Sunday 25 March 2007

Lecture 6: Decorator, Composite and Facade patterns

This week lecture was on decorator, composite and facade patterns. This was the last lecture before the Easter break as therewould be no lecture on the 26th March. We are met to use the time for the lecture to work on our portfolio.
Decorator
Head First Design Patterns book uses the example of a system used in a coffee shop. The coffee shop expands with time and additional functionalities are needed to be added to system such adding the price for additional condiments (soy, mocha). The decorator is a design pattern that allows additional behaviour/functionalities to be added to this coffee shop system. I think this a very important pattern because one thing that we can definately be sure of regarding software development is that user requirements always change with time. The head first book described the decorator pattern as a pattern that "attaches additional responsibilities to an object dynamically. Decorators provide a flexible alternative to subclassing for extending fuctionality".
During the lecture we also discussed how decorators are open for extension of responsibilities but closed for modificiation (of existing code) to meet changing requirements. I think it is also worth it to note that inheritance, usually considered as a form of extension might not probably be the best way to achieve flexibility in designs. Decorators act as wrappers, wrapping a component with any numbers of decorators, increaing functionality.
Composite
The composite pattern is used a collection of objects with whole-part relationships(for instance, a text editor has several parts like scroll bars, buttons but it is generally considered as whole) exists and there is a need to treat these objects uniformly. The difference between the composition of objects and individual objects are deliberately ignored. Data structures came up as a good example of composite pattern being implemented. Appyling a structure such any of the various types binary search tree, we would have a structure of an object that contains both compositions of objects and individual objects as nodes.

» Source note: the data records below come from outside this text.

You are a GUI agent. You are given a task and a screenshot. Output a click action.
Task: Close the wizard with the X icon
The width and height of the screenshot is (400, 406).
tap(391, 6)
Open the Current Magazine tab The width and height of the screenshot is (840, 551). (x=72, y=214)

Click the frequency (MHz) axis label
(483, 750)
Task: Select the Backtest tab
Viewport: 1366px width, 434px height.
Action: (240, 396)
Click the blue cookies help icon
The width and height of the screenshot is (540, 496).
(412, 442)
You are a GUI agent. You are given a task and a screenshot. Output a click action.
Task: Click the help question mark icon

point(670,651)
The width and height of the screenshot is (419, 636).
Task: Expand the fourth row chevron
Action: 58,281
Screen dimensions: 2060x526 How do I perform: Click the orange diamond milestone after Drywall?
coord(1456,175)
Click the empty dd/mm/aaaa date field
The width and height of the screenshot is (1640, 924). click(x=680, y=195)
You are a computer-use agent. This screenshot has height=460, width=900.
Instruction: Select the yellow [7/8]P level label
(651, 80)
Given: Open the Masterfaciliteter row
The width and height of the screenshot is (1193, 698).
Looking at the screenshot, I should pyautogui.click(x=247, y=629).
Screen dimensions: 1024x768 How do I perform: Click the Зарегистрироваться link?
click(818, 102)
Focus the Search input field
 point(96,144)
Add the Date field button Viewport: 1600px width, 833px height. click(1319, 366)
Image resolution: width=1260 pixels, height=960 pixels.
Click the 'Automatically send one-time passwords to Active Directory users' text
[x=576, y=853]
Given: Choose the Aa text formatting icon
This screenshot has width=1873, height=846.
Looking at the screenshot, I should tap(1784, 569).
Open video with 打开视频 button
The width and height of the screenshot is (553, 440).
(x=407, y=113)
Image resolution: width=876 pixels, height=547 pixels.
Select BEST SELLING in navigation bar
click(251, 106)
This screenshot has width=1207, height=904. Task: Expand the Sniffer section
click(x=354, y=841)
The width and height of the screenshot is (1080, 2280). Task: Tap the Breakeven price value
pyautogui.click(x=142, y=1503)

I learnt that the difference between composite and decorator is not in the structure but it is in the implmentation as one can put one composite object into another. Visitor patterns could be applied to composite patterns to add new functionalities to objects as well as the iterator pattern search through composite objects.
Facade
Head First describe the Facade pattern as a pattern that "provides a unified interface to a set of interfaces in a subsystem.. Facade defines a higher level interface that makes the subsystem easier to use". This pattern is useful if you want to run parts of your system as a subsystem. The example used in the Head first book is a collection of classes for a home entertainment system. Facade passes request on to other classes such as the dvd player class without making changes to the other classes. A client could interact directly with the server classes, while an adapter is needed and should be present for two server classes to interact. I believe changes could be made to one of the server classes without the other classes being affected as the whole system is treated as a subsystem.
Facade pattern provides an interface to interact with the whole system. However, an advantage that Facade has over adapter pattern is that the interface of the facade pattern does not always have to be used.